Manuel Valls au Salon de l'agriculture dans une ambiance tendue
Le Premier ministre a lui aussi essuyé quelques huées et quolibets d'éleveurs désabusés, dans la partie des vaches laitières, après être arrivé bien avant l'ouverture aux visiteurs, avant 7h, entouré d'un imposant service d'ordre.
"Vas te cacher. T'as rien compris petit zizi, tu vas pas changer l'Europe", a hurlé l'un d'eux. Un grand panneau avec une bâche noire avait été dressé, frappé du slogan: "je suis le top de la qualité française mais ma passion ne suffit plus". "Vous êtes les pantins de l'Europe", a lancé François, éleveur dans l'Eure. "Ils sont là pour se pavaner mais ils n'ont aucun pouvoir et nous on crève".
Le Premier ministre lui a répondu sur le même ton: "On vient tous les ans. C'est toujours la même chose. Si on ne vient pas, on est des trouillards, si on vient, on vient se pavaner". Manuel Valls a ajouté qu'après la visite la semaine passée du commissaire européen Phil Hogan, il y avait à Bruxelles aussi, "une prise de conscience de la gravité de la crise".
Les éleveurs attendent "des prix rémunérateurs", il faut que le lait soit payé par les laiteries au minimum à 350 euros la tonne (35 centimes le litre contre 30 voire parfois 27 actuellement), et "pour bien réinvestir, il faudrait avoisiner les 400 euros", a expliqué José Baechler, un éleveur du Lot-et-Garonne.
Cette visite a lieu quelques heures avant la fin officielle des négociations commerciales lundi soir à minuit entre les industriels et la grande distribution (GMS), accusée de tirer les prix vers le bas en entraînant les agriculteurs dans cette spirale infernale.
Depuis une dizaine de jours, les principaux acteurs - industriels de l'agroalimentaire et responsables agricoles - se relaient pour dénoncer des "négociations plus dures que jamais" avec les représentants de la GMS, qui prennent parfois l'allure d'une "garde à vue" selon un industriel s'exprimant sous couvert de l'anonymat.

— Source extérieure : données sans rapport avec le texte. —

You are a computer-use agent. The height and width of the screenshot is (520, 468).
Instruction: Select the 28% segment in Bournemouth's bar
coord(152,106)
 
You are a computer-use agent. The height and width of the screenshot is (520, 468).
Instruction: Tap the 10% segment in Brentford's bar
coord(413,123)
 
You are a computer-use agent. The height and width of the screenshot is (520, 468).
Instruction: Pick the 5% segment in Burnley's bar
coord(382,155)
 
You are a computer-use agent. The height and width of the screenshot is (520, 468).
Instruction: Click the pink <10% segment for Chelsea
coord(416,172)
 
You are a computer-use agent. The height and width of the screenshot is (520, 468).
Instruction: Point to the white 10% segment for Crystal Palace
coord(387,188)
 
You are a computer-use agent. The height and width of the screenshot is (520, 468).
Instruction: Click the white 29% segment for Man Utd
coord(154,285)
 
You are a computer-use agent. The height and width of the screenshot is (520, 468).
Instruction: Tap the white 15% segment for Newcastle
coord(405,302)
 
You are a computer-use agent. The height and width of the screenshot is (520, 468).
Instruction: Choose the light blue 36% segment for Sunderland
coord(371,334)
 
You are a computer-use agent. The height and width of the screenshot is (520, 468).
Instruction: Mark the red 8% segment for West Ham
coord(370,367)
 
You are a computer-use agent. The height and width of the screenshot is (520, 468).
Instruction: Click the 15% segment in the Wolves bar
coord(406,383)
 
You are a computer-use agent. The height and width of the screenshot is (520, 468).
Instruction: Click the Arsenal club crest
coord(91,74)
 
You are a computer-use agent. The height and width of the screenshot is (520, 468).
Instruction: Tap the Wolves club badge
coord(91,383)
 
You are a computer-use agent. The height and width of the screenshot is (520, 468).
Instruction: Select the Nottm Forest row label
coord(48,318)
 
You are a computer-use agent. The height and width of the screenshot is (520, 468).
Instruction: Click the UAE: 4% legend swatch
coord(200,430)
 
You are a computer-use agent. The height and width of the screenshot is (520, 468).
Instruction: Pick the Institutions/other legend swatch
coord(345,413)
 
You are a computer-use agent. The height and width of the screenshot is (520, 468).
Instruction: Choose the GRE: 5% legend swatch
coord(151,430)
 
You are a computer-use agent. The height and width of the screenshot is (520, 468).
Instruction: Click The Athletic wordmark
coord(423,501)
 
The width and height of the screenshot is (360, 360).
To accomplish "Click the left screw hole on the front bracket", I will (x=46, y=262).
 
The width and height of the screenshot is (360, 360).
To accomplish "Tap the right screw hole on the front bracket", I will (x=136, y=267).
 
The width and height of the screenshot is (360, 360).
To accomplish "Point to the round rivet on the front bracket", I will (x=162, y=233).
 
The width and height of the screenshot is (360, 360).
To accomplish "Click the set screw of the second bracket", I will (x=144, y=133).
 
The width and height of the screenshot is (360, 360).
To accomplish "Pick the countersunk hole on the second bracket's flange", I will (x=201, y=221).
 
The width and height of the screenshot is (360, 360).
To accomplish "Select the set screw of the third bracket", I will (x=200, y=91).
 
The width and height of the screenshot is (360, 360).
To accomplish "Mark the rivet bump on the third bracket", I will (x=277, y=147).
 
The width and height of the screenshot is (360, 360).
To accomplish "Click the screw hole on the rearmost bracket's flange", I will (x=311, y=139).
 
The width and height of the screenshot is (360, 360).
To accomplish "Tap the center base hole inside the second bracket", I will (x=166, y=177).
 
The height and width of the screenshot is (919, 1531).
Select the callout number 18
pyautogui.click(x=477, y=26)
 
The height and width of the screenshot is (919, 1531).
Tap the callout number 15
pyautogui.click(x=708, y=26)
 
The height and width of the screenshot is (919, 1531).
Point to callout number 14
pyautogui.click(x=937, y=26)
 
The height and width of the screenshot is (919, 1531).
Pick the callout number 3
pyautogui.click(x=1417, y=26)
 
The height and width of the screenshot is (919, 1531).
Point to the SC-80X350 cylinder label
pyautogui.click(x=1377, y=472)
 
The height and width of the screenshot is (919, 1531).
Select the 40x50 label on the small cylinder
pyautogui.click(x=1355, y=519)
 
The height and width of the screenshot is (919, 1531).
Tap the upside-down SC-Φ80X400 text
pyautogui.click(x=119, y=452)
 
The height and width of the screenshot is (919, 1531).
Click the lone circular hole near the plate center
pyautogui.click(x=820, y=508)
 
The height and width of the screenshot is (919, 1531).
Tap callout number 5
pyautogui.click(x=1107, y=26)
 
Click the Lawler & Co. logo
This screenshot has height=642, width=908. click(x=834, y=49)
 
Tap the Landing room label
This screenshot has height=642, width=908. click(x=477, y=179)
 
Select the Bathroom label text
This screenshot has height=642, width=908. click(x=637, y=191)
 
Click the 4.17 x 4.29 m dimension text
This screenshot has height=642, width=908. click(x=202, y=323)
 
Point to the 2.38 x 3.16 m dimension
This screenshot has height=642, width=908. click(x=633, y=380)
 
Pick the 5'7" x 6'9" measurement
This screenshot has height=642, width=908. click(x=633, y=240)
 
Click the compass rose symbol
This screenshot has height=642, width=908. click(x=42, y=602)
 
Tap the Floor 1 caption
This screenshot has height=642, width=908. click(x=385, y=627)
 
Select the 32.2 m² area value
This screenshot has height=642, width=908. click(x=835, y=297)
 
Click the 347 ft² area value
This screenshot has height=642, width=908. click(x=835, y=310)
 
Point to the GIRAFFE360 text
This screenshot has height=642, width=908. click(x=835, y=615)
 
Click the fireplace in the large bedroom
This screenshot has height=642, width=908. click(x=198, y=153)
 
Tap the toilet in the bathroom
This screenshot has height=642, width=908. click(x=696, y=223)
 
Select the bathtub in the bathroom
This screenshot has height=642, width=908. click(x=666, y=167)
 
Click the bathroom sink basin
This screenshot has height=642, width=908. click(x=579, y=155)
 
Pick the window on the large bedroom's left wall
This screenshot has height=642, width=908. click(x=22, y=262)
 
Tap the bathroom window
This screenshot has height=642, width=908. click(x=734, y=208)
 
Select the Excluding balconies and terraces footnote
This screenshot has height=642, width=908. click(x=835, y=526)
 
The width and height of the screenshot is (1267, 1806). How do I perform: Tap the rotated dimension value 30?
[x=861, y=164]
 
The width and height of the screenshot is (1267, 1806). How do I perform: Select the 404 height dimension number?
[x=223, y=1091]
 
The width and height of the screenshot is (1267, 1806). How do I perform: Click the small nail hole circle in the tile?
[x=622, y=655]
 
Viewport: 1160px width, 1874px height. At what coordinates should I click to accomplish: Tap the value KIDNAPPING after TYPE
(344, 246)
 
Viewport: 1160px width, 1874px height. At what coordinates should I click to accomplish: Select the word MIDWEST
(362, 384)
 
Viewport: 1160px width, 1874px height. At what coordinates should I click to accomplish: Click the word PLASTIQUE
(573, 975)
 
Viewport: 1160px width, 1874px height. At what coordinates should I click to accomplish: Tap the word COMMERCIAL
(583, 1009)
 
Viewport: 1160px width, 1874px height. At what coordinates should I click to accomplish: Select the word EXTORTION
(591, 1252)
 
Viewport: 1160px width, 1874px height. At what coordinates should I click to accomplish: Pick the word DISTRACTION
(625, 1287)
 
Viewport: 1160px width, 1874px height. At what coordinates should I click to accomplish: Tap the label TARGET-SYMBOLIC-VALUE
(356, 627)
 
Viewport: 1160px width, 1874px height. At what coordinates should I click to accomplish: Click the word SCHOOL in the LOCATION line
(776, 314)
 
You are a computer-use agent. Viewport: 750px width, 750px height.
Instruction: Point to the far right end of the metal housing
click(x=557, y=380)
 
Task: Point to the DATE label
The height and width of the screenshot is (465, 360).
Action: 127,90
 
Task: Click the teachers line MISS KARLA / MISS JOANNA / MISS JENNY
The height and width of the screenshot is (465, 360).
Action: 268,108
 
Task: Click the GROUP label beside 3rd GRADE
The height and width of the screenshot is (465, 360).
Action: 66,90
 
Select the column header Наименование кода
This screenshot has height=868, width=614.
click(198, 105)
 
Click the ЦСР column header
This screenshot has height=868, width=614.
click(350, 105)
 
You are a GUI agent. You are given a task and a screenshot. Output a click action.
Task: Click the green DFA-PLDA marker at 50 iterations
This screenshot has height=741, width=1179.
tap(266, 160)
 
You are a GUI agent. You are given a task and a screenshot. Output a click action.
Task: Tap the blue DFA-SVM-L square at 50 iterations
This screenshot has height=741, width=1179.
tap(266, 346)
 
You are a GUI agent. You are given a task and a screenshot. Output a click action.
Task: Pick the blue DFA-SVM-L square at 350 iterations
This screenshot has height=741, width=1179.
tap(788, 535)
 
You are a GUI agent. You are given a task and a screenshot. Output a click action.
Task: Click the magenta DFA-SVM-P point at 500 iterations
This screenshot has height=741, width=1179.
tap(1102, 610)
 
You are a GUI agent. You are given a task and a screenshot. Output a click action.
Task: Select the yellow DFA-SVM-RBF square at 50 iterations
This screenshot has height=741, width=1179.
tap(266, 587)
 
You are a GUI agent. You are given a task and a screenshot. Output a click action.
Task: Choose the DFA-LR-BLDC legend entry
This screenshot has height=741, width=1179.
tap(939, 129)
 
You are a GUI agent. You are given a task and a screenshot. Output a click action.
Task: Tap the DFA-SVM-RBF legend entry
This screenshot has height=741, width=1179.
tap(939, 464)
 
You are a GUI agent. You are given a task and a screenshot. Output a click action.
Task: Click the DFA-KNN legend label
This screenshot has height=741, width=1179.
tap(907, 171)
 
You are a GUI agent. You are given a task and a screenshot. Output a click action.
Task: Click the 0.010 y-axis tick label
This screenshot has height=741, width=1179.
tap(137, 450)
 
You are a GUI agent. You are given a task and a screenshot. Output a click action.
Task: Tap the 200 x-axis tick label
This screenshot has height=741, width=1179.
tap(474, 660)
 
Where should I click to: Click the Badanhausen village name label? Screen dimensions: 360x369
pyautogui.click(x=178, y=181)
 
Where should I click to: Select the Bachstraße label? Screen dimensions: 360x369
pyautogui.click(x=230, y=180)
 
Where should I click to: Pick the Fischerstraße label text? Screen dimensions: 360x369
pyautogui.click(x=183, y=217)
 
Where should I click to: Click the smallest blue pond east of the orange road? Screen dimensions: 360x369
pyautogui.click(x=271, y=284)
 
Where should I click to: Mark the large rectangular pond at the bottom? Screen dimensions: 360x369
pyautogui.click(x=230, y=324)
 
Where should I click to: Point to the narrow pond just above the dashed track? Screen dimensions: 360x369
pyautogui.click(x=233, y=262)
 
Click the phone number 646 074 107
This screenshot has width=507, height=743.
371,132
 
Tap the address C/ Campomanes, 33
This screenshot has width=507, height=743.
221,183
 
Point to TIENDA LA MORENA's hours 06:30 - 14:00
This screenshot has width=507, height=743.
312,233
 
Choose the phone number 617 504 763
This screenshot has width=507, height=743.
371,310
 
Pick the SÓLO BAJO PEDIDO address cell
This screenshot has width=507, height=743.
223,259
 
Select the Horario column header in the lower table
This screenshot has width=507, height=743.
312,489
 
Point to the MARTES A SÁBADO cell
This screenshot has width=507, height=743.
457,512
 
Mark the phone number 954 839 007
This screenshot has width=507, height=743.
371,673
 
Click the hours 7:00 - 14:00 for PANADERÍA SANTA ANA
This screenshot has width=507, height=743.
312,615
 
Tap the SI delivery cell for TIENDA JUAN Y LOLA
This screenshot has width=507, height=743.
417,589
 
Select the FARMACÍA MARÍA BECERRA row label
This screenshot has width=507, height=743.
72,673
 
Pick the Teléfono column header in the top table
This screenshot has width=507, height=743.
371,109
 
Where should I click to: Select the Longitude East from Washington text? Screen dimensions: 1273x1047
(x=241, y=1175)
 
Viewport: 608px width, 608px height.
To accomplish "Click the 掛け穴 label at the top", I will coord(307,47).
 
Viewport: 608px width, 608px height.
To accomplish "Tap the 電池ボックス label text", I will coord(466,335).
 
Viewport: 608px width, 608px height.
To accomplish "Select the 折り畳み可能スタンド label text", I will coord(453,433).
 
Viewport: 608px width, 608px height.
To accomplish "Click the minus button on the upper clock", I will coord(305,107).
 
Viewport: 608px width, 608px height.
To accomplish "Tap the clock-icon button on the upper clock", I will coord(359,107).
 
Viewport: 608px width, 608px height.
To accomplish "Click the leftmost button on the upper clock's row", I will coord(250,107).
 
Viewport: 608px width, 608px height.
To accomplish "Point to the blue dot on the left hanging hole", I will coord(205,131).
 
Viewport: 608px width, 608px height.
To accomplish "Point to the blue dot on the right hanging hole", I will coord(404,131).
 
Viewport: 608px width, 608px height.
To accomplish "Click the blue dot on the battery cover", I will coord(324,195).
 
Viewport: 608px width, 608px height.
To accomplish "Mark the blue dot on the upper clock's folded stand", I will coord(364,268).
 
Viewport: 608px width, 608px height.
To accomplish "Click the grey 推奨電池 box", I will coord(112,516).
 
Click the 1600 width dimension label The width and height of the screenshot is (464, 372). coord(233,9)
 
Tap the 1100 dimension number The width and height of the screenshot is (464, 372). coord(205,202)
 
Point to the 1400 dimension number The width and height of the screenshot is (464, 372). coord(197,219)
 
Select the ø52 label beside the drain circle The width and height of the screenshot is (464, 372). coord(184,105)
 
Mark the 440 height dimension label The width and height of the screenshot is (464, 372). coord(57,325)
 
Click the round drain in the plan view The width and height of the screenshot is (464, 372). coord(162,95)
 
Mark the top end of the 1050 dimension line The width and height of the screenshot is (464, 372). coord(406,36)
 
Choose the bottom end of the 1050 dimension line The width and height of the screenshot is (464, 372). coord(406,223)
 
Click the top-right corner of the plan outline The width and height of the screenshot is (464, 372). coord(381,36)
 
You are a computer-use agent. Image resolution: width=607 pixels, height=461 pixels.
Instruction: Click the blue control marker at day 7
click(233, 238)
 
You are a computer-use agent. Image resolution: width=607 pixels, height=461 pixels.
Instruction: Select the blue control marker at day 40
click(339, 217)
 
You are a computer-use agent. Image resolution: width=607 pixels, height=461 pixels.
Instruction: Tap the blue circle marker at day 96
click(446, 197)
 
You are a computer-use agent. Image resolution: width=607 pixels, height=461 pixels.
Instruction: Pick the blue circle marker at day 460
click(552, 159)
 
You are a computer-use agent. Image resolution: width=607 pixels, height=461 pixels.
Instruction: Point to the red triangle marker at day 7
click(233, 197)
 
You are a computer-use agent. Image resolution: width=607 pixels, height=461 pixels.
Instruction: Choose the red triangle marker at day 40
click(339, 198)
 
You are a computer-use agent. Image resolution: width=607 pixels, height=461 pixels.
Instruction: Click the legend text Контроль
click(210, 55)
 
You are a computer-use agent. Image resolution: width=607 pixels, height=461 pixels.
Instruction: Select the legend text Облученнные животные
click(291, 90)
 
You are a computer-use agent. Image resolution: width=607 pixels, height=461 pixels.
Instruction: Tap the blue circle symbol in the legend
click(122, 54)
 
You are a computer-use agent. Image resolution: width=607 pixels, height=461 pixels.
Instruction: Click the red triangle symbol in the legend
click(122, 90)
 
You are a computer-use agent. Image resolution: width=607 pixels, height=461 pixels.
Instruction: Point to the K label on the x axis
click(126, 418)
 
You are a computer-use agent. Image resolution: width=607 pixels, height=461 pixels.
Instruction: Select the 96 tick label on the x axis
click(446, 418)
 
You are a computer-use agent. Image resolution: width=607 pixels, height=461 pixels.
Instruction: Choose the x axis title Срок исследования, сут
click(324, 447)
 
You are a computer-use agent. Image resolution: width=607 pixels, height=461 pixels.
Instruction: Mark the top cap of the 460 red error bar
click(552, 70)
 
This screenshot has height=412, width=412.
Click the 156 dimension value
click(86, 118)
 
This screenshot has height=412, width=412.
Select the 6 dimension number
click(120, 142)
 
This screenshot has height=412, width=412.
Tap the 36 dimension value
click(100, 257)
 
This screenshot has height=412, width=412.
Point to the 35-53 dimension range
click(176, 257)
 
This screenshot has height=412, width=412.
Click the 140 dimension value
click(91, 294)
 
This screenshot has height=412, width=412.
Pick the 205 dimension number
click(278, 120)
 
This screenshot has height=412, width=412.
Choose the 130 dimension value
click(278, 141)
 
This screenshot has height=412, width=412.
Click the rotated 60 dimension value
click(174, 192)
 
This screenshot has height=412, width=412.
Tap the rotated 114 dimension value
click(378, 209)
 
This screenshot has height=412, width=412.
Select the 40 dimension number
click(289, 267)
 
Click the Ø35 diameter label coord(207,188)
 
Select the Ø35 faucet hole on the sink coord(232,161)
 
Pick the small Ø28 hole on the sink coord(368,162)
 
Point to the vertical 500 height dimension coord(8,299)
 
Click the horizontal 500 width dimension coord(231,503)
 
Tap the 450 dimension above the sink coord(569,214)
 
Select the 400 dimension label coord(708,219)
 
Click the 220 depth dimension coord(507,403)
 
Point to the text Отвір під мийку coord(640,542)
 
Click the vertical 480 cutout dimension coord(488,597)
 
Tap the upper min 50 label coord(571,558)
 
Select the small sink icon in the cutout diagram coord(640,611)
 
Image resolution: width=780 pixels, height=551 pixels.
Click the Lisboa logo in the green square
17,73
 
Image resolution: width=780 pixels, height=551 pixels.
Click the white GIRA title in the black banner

"Nous avons appelé les enseignes de la grande distribution à faire preuve de solidarité en ne baissant pas les prix lors des négociations commerciales pour 2016", prévenait la semaine dernière Manuel Valls. Samedi, le président Hollande a enfoncé le clou, affirmant que l'Etat devait "faire pression sur les distributeurs pour une vraie reconnaissance du travail de l'agriculteur".
Il a annoncé vouloir modifier "avant l'été" la Loi de modernisation de l'économie (LME) adoptée en 2008, sous le quinquennat précédent, afin de garantir une meilleure protection du producteur, parent pauvre de ces négociations.
Pour les agriculteurs, la LME rebaptisée "Loi Leclerc", d'après les hyper et supermarchés du même nom, instaure la liberté de négociation des prix entre les centrales d'achat des grandes surfaces et leurs fournisseurs. Ce système permet aux premières d'imposer leurs prix et d'exiger des baisses qui pénalisent les producteurs. "Une loi taillée pour Michel-Edouard Leclerc par son ami Sarkozy", accuse ainsi Bruno, un éleveur laitier du Morbihan.
Ces difficultés purement françaises, liées à l'extrême concentration des enseignes de grande distribution, défendues par quatre centrales d'achat, s'ajoutent à une crise plus conjoncturelle de surproduction, de baisse de la demande et d'embargo russe qui pèse pour ce dernier surtout sur les cours du porc.
Xavier Beulin, le patron de la puissante FNSEA, premier syndicat agricole du pays, a dénoncé ces "patrons d'enseigne la main sur le cœur qui viennent gentiment nous expliquer que tout va bien, qu'eux-mêmes vont prendre leurs responsabilités" alors que leurs groupes demandent des baisses de "-4% et -8% sur tous les produits alimentaires".
M. Beulin a par ailleurs lancé des "appels au calme" pour la venue de Manuel Valls, avec lequel il s'entend bien, sans exclure d'autres "mouvements spontanés" après le démontage samedi du stand du ministère de l'Agriculture et les insultes contre M. Hollande.